Required action
Return the records below character for character.

Dataset extract
+ + + +

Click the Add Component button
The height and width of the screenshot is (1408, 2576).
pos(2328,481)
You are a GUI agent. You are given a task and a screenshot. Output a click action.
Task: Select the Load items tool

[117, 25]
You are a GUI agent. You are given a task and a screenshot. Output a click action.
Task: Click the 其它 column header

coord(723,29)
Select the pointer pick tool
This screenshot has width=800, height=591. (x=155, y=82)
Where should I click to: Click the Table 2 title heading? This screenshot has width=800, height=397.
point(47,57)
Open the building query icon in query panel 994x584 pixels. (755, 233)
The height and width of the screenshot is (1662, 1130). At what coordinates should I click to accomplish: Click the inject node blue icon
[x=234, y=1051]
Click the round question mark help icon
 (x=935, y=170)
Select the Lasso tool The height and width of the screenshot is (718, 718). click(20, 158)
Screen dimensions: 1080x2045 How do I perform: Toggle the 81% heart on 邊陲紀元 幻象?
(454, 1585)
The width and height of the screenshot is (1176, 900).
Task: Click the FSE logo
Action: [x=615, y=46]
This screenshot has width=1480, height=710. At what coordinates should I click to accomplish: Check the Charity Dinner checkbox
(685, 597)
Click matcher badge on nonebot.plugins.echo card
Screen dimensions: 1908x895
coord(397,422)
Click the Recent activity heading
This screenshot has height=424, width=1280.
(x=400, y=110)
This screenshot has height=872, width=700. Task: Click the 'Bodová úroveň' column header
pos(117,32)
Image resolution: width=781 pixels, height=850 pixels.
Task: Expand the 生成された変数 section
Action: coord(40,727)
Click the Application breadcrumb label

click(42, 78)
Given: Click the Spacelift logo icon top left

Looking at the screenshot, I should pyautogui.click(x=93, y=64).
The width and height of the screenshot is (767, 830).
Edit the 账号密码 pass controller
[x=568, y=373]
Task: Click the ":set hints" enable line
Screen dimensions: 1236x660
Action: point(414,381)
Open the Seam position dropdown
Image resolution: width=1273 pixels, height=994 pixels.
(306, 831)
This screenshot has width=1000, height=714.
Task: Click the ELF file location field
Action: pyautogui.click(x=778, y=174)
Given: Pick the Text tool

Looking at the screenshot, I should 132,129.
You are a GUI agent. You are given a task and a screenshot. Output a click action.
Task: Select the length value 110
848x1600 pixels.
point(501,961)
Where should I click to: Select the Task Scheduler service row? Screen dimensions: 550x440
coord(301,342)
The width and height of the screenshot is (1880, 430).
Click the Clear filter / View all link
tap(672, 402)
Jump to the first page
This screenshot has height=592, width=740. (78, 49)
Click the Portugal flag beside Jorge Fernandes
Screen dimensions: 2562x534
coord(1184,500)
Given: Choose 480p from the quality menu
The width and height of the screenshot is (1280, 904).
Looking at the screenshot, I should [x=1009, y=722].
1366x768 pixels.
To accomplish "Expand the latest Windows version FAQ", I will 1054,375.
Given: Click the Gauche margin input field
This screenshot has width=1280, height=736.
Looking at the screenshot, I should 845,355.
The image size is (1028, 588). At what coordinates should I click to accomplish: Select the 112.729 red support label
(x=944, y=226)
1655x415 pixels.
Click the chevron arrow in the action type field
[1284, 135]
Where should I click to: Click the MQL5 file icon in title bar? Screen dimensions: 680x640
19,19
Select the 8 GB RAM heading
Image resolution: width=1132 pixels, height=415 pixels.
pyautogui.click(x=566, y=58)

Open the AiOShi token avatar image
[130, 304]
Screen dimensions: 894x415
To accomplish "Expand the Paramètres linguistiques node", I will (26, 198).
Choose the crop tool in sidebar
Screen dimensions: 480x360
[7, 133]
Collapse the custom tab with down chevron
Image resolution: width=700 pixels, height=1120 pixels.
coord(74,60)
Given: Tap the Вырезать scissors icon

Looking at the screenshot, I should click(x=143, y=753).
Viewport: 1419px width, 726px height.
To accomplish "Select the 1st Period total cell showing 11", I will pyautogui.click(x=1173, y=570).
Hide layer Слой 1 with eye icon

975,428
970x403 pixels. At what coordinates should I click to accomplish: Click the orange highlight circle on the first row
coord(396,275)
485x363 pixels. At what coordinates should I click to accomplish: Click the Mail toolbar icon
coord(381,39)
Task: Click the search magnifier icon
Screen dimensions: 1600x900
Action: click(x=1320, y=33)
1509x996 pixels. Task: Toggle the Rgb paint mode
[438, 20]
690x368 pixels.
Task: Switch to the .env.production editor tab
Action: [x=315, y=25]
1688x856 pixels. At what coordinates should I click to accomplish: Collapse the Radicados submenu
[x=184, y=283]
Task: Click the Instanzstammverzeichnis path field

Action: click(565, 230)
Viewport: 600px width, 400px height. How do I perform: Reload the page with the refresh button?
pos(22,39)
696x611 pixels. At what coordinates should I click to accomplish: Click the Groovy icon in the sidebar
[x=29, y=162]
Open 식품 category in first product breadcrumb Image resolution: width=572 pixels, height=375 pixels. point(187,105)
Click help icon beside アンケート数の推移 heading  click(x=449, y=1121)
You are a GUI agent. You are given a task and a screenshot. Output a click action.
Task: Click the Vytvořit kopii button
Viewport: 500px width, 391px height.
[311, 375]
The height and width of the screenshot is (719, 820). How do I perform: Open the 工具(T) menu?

+ + + +

Reply
Click the Add Component button
The height and width of the screenshot is (1408, 2576).
pos(2328,481)
You are a GUI agent. You are given a task and a screenshot. Output a click action.
Task: Select the Load items tool

[117, 25]
You are a GUI agent. You are given a task and a screenshot. Output a click action.
Task: Click the 其它 column header

coord(723,29)
Select the pointer pick tool
This screenshot has width=800, height=591. (x=155, y=82)
Where should I click to: Click the Table 2 title heading? This screenshot has width=800, height=397.
point(47,57)
Open the building query icon in query panel 994x584 pixels. (755, 233)
The height and width of the screenshot is (1662, 1130). At what coordinates should I click to accomplish: Click the inject node blue icon
[x=234, y=1051]
Click the round question mark help icon
 (x=935, y=170)
Select the Lasso tool The height and width of the screenshot is (718, 718). click(20, 158)
Screen dimensions: 1080x2045 How do I perform: Toggle the 81% heart on 邊陲紀元 幻象?
(454, 1585)
The width and height of the screenshot is (1176, 900).
Task: Click the FSE logo
Action: [x=615, y=46]
This screenshot has width=1480, height=710. At what coordinates should I click to accomplish: Check the Charity Dinner checkbox
(685, 597)
Click matcher badge on nonebot.plugins.echo card
Screen dimensions: 1908x895
coord(397,422)
Click the Recent activity heading
This screenshot has height=424, width=1280.
(x=400, y=110)
This screenshot has height=872, width=700. Task: Click the 'Bodová úroveň' column header
pos(117,32)
Image resolution: width=781 pixels, height=850 pixels.
Task: Expand the 生成された変数 section
Action: coord(40,727)
Click the Application breadcrumb label

click(42, 78)
Given: Click the Spacelift logo icon top left

Looking at the screenshot, I should pyautogui.click(x=93, y=64).
The width and height of the screenshot is (767, 830).
Edit the 账号密码 pass controller
[x=568, y=373]
Task: Click the ":set hints" enable line
Screen dimensions: 1236x660
Action: point(414,381)
Open the Seam position dropdown
Image resolution: width=1273 pixels, height=994 pixels.
(306, 831)
This screenshot has width=1000, height=714.
Task: Click the ELF file location field
Action: pyautogui.click(x=778, y=174)
Given: Pick the Text tool

Looking at the screenshot, I should 132,129.
You are a GUI agent. You are given a task and a screenshot. Output a click action.
Task: Select the length value 110
848x1600 pixels.
point(501,961)
Where should I click to: Select the Task Scheduler service row? Screen dimensions: 550x440
coord(301,342)
The width and height of the screenshot is (1880, 430).
Click the Clear filter / View all link
tap(672, 402)
Jump to the first page
This screenshot has height=592, width=740. (78, 49)
Click the Portugal flag beside Jorge Fernandes
Screen dimensions: 2562x534
coord(1184,500)
Given: Choose 480p from the quality menu
The width and height of the screenshot is (1280, 904).
Looking at the screenshot, I should [x=1009, y=722].
1366x768 pixels.
To accomplish "Expand the latest Windows version FAQ", I will 1054,375.
Given: Click the Gauche margin input field
This screenshot has width=1280, height=736.
Looking at the screenshot, I should 845,355.
The image size is (1028, 588). At what coordinates should I click to accomplish: Select the 112.729 red support label
(x=944, y=226)
1655x415 pixels.
Click the chevron arrow in the action type field
[1284, 135]
Where should I click to: Click the MQL5 file icon in title bar? Screen dimensions: 680x640
19,19
Select the 8 GB RAM heading
Image resolution: width=1132 pixels, height=415 pixels.
pyautogui.click(x=566, y=58)

Open the AiOShi token avatar image
[130, 304]
Screen dimensions: 894x415
To accomplish "Expand the Paramètres linguistiques node", I will (26, 198).
Choose the crop tool in sidebar
Screen dimensions: 480x360
[7, 133]
Collapse the custom tab with down chevron
Image resolution: width=700 pixels, height=1120 pixels.
coord(74,60)
Given: Tap the Вырезать scissors icon

Looking at the screenshot, I should click(x=143, y=753).
Viewport: 1419px width, 726px height.
To accomplish "Select the 1st Period total cell showing 11", I will pyautogui.click(x=1173, y=570).
Hide layer Слой 1 with eye icon

975,428
970x403 pixels. At what coordinates should I click to accomplish: Click the orange highlight circle on the first row
coord(396,275)
485x363 pixels. At what coordinates should I click to accomplish: Click the Mail toolbar icon
coord(381,39)
Task: Click the search magnifier icon
Screen dimensions: 1600x900
Action: click(x=1320, y=33)
1509x996 pixels. Task: Toggle the Rgb paint mode
[438, 20]
690x368 pixels.
Task: Switch to the .env.production editor tab
Action: [x=315, y=25]
1688x856 pixels. At what coordinates should I click to accomplish: Collapse the Radicados submenu
[x=184, y=283]
Task: Click the Instanzstammverzeichnis path field

Action: click(565, 230)
Viewport: 600px width, 400px height. How do I perform: Reload the page with the refresh button?
pos(22,39)
696x611 pixels. At what coordinates should I click to accomplish: Click the Groovy icon in the sidebar
[x=29, y=162]
Open 식품 category in first product breadcrumb Image resolution: width=572 pixels, height=375 pixels. point(187,105)
Click help icon beside アンケート数の推移 heading  click(x=449, y=1121)
You are a GUI agent. You are given a task and a screenshot. Output a click action.
Task: Click the Vytvořit kopii button
Viewport: 500px width, 391px height.
[311, 375]
The height and width of the screenshot is (719, 820). How do I perform: Open the 工具(T) menu?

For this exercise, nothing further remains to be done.